Taking the politics first, two items stand out: the news that court proceedings will shortly commence against the disgraced Bo Xilai – wherein he will face charges mostly relating to corruption and the abuse of power – and the post-dated report of a meeting with Henry Kissinger at which former President and éminence grise, Jiang Zemin, fully endorsed the policies of his successor-but-one.

The timing of the first seems nicely calculated to neutralize critics on the left of the party and to preclude any haggling over Bo’s fate from taking place at the upcoming Beidaihe party summit, thus leaving the agenda free to thrash out the nitty-gritty of economic policy ahead of the crucial autumn Plenum.

The second, by contrast, seems to rule out any open, factional divide between pro- and anti-reformers and, taken with Xi’s subsequent re-iteration of his call to ‘deepen reform and opening up’, provides another re-run of the manner in which Deng Xiaoping outflanked Jiang himself on his famous ‘Southern Tour’ of 1992 (an event symbolically commemorated by Xi on his scene-setting first excursion from Beijing after being sworn in as General Secretary in December).

On that earlier occasion, Deng ringingly declared to the back-sliders who were threatening to unravel his grand designs that ‘whoever does not support reforms should step down’ – an implied threat whose resonance will surely not be lost on any of today’s doubters.

Categorizing this as a ‘strategic decision’, last week Xi urged ‘a spirit of reform and innovation’ and for the Party to display ‘ever more political courage and wisdom.’

‘China must break the barriers from entrenched interest groups to further free up social productivity and invigorate creativity,’ he went on. ‘There is no way out if we stay still or head backward.’

Again, the official press coverage of Tuesday’s Politburo meeting was replete with the usual litany regarding fine-tuning, prudent monetary policy, fiscal adjustment, greater efficiency, scientific developments, etc., etc.
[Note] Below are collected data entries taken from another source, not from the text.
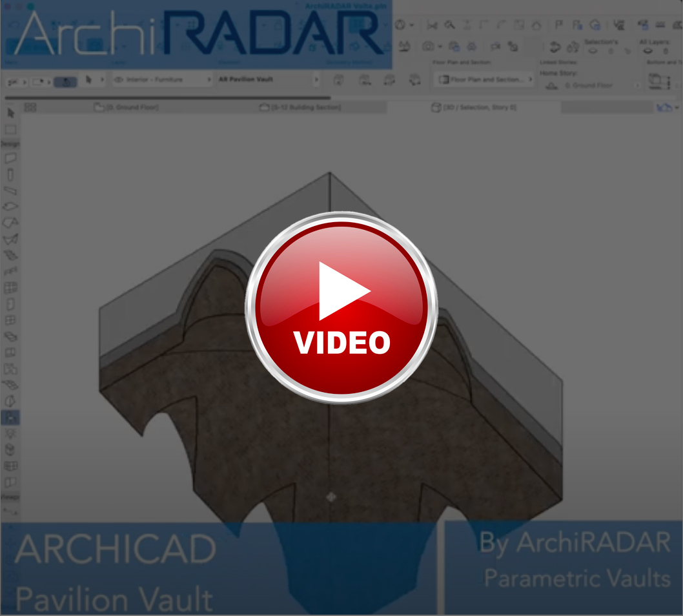Open Floor Plan and Section dropdown

pos(531,79)
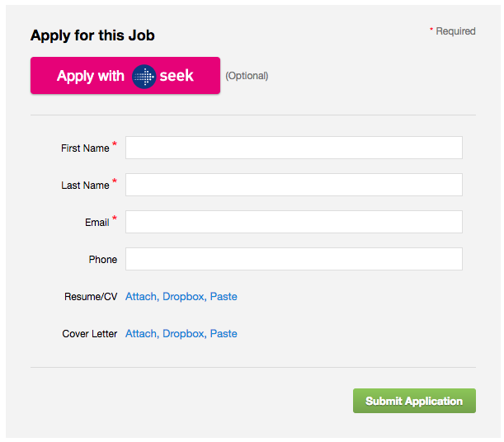Focus the First Name text field
Screen dimensions: 504x442
[294, 148]
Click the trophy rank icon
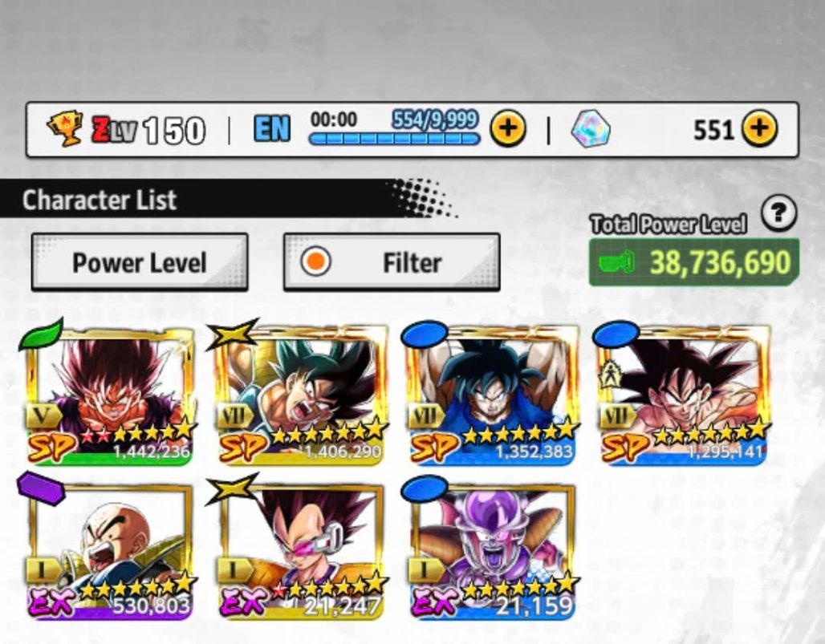Screen dimensions: 825x644 65,128
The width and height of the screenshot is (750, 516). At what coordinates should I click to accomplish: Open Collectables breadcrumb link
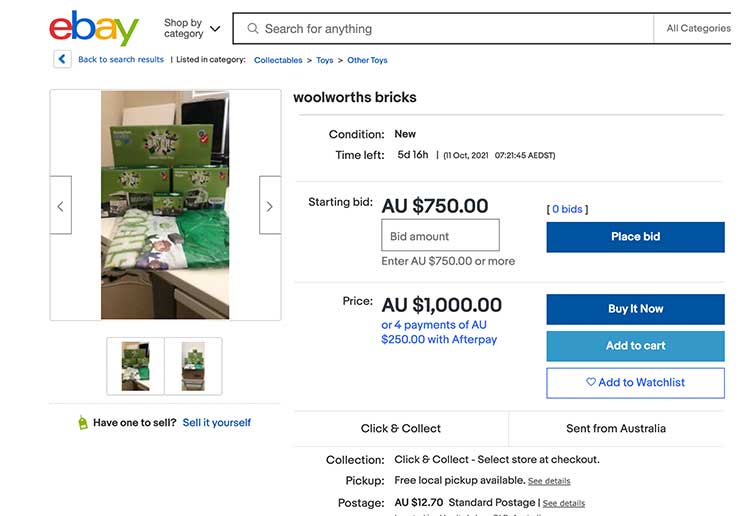coord(278,60)
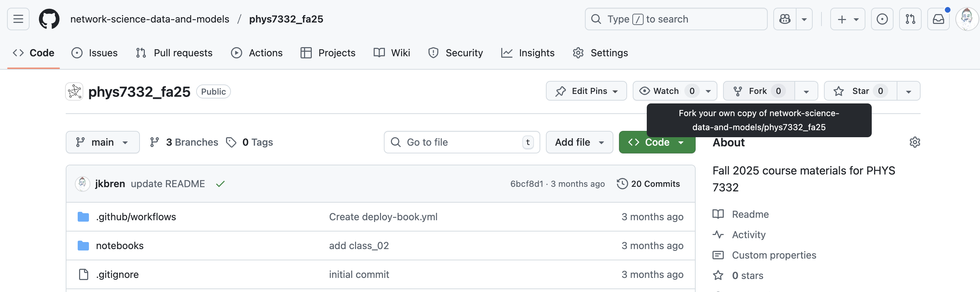Open the notebooks folder
This screenshot has width=980, height=292.
click(x=119, y=246)
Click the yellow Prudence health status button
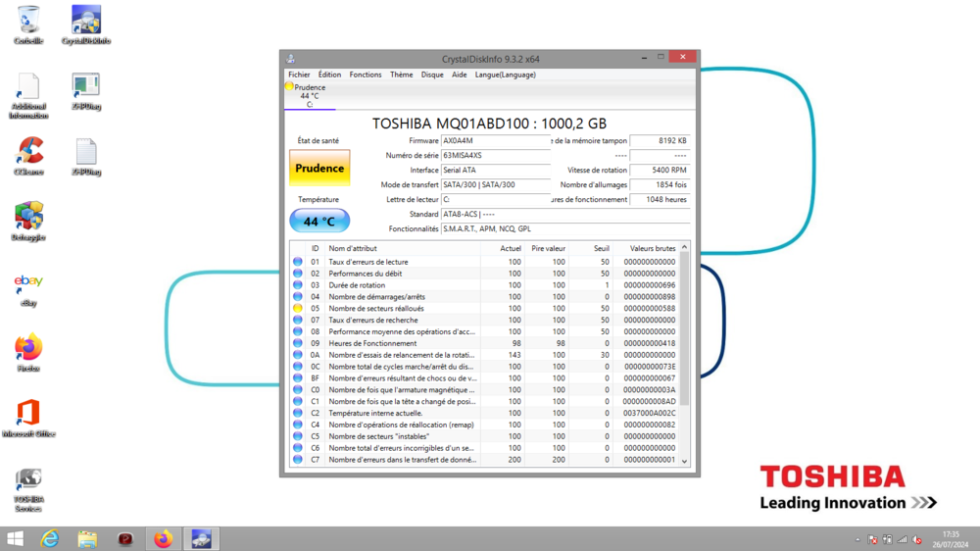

But, again it emphasized that macro policy should be stable (read my lips: ‘no – monster – stimulus’) and micro policies should be active.

Along these lines, Premier Li had already unveiled a mini-package which sought to ease taxes on SMEs, to expedite the formalities associated with the export trade, and to move up consideration of further railway construction out in the under-developed Wild West of the country. But, far from a reversion to type, this was seemingly so underwhelming that since he announced this, the prices of the likes of steel, coal, aluminium, and copper have severally resumed their slide.

Even the resort to fiscal policy seems to envisage a refreshingly different approach, coming as it does with an avowed intent to limit the budget deficit and reduce spending while alleviating the tax burden where possible. Is this a hint that Beijing will pursue a proper, stimulatory austerity of less government on both sides of the ledger in place of the deadening ‘fauxterity’ of less rapidly increasing outlays mixed with swingeing tax rises currently being practiced in the West? One would certainly like to think so.

Taken with the diktat which aims to address at least some of the worst heavy incidences of industrial over-capacity (a move said to be ‘key to restructuring’ in Xi’s own emphasis), the buzzword for policy seems to be what Li termed ‘sustained release’ – i.e., that there will be no big, blockbuster launches if indiscriminate lending or spending, but instead a steady drumbeat of hopefully therapeutic micro-measures.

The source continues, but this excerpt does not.